Activity
Write the records from the line with "The image size is (576, 1280)." to the line with "at that location." as a two-column CSV with the columns "prompt" and "response". Give one row per record, with its text and its answer each in a single quoted field, line breaks turned into spaces, and the pictures left out.

Dataset excerpts
========

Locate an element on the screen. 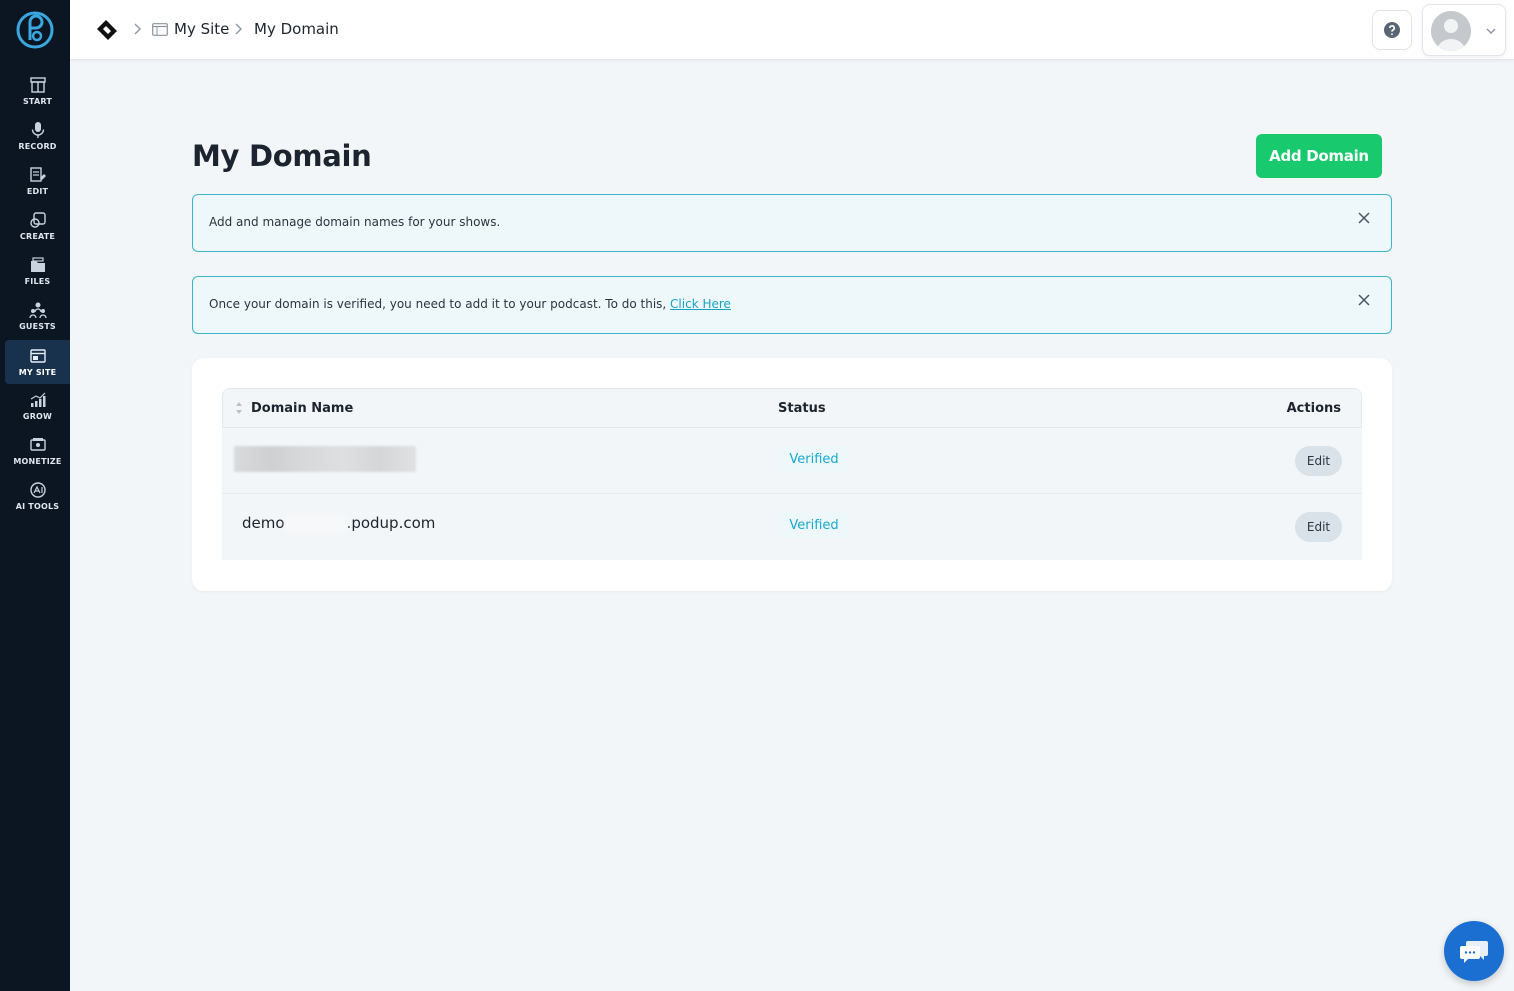 The height and width of the screenshot is (991, 1514). edit-icon is located at coordinates (38, 174).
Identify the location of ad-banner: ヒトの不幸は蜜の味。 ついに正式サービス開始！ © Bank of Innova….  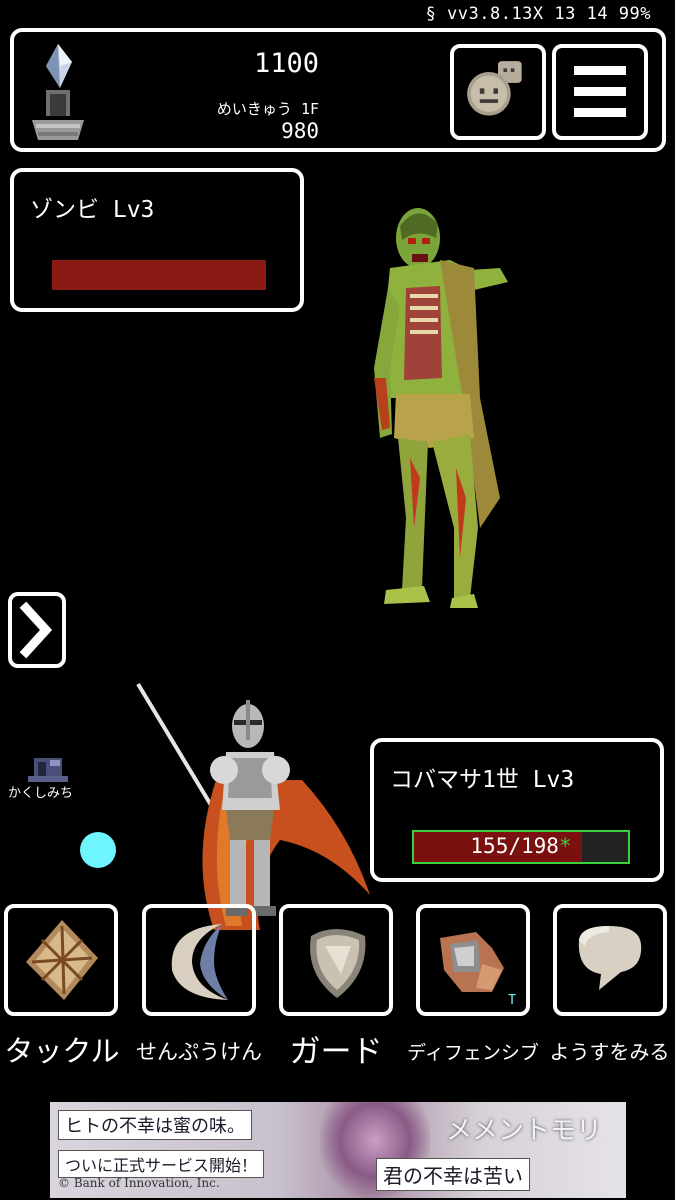
(338, 1150).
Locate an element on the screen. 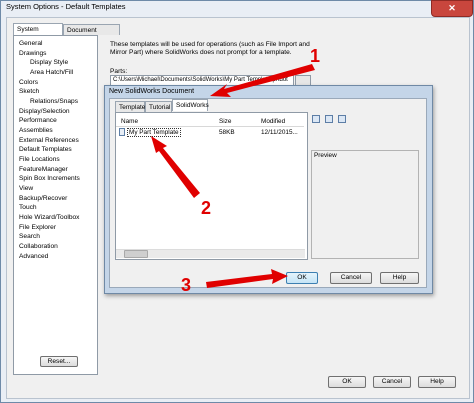  annotation-number-1: 1 is located at coordinates (316, 56).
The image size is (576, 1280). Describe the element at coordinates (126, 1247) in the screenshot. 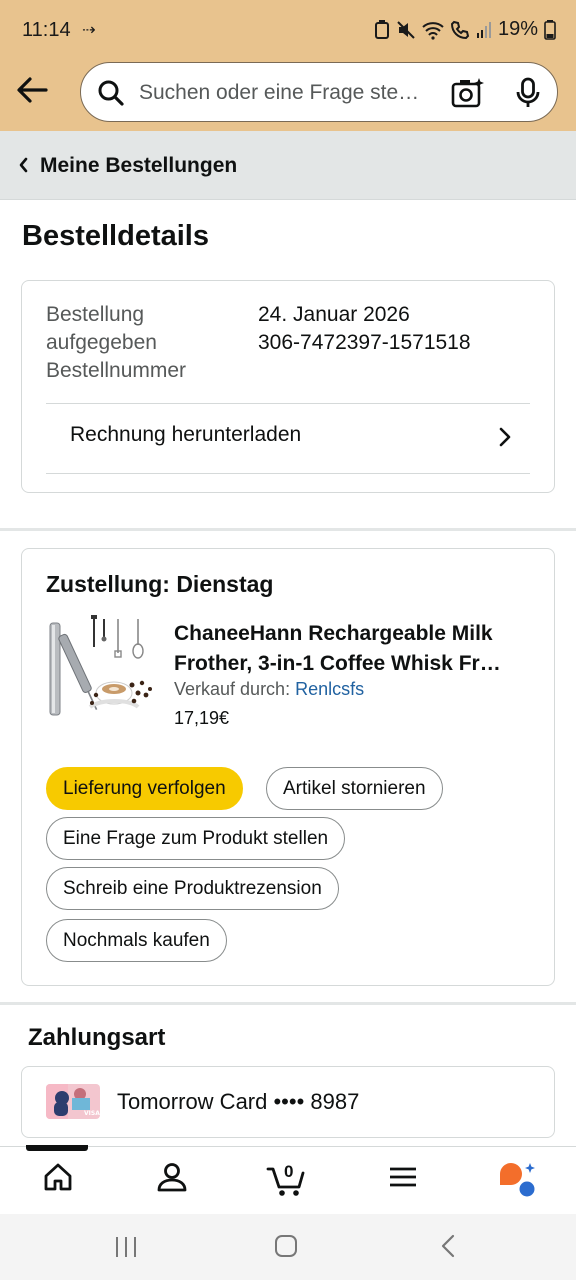

I see `recent-apps-icon` at that location.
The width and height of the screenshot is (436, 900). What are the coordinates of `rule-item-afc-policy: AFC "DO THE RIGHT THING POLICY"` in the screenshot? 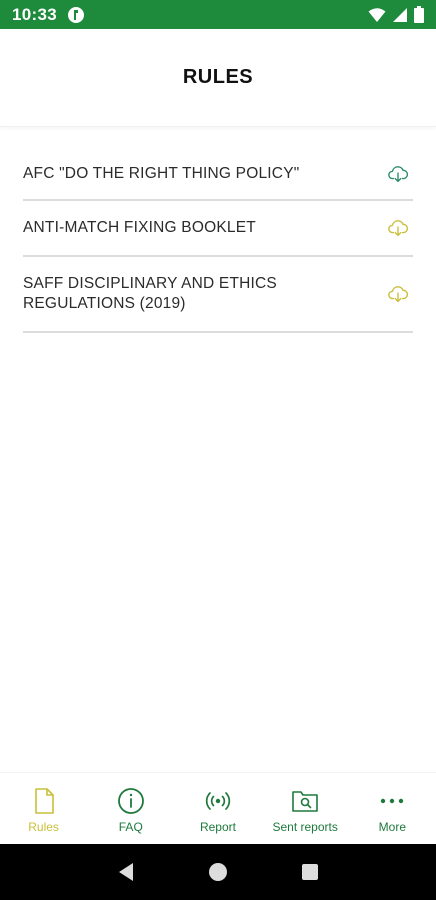 It's located at (218, 174).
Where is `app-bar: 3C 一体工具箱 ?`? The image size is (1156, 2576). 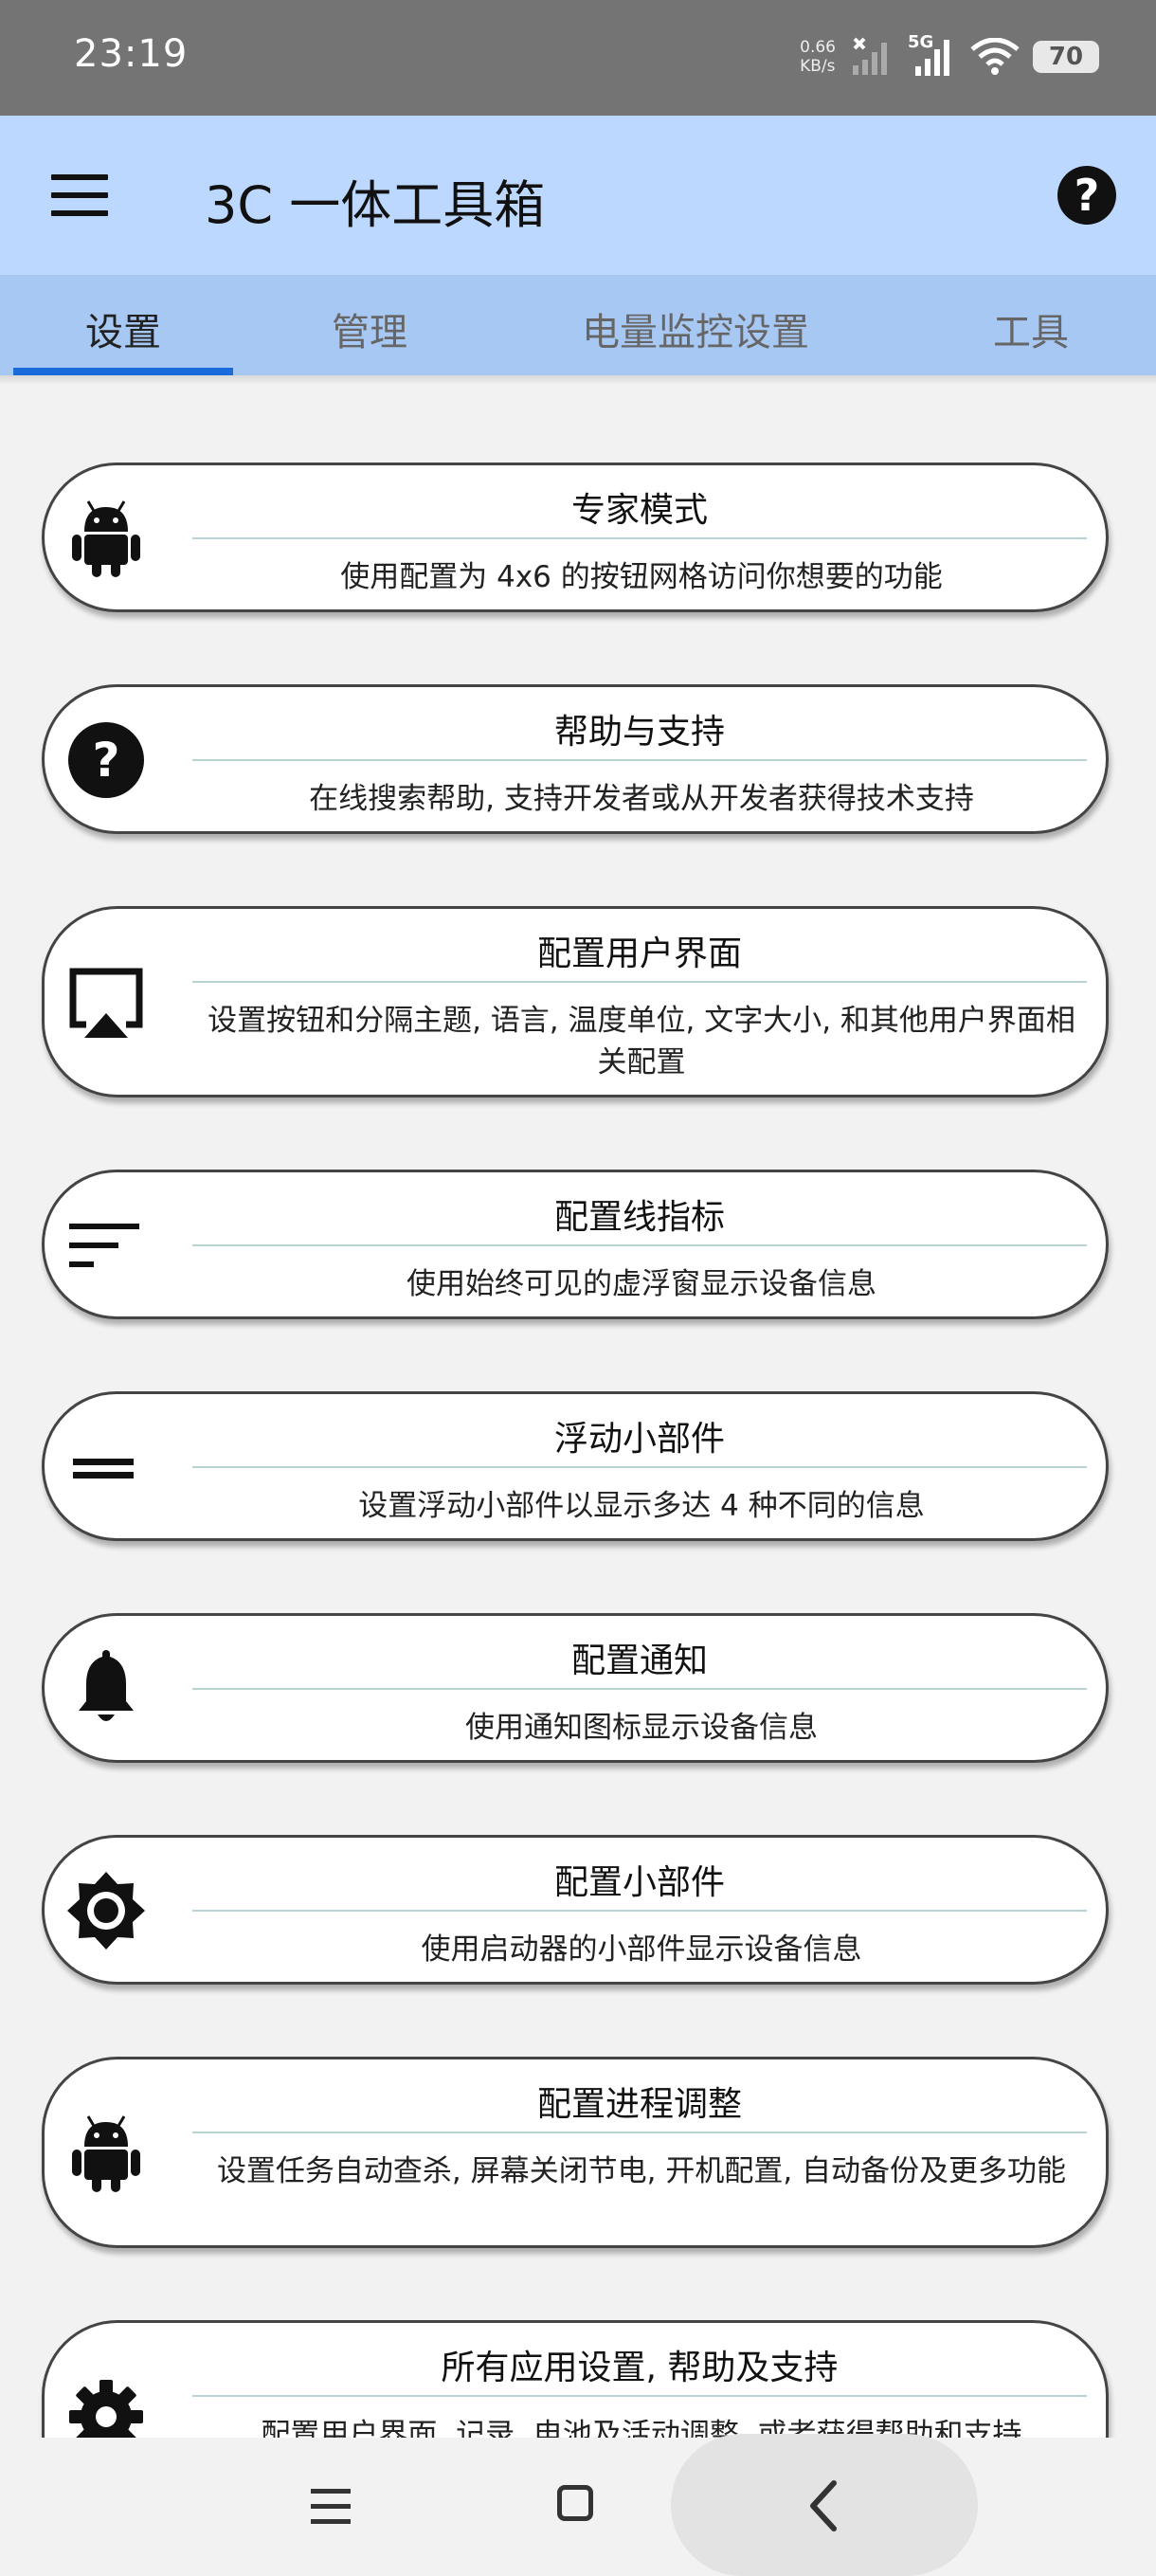
app-bar: 3C 一体工具箱 ? is located at coordinates (578, 196).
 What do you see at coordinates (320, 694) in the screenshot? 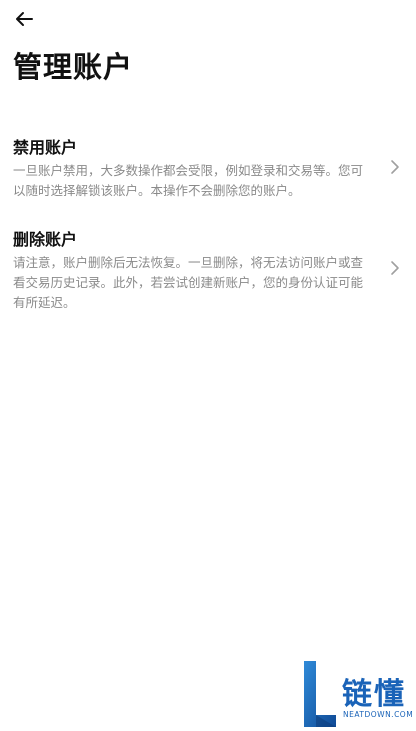
I see `logo-mark-icon` at bounding box center [320, 694].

========

Response area
prompt,response
"The image size is (576, 1280). Describe the element at coordinates (126, 1247) in the screenshot.","I see `recent-apps-icon` at that location."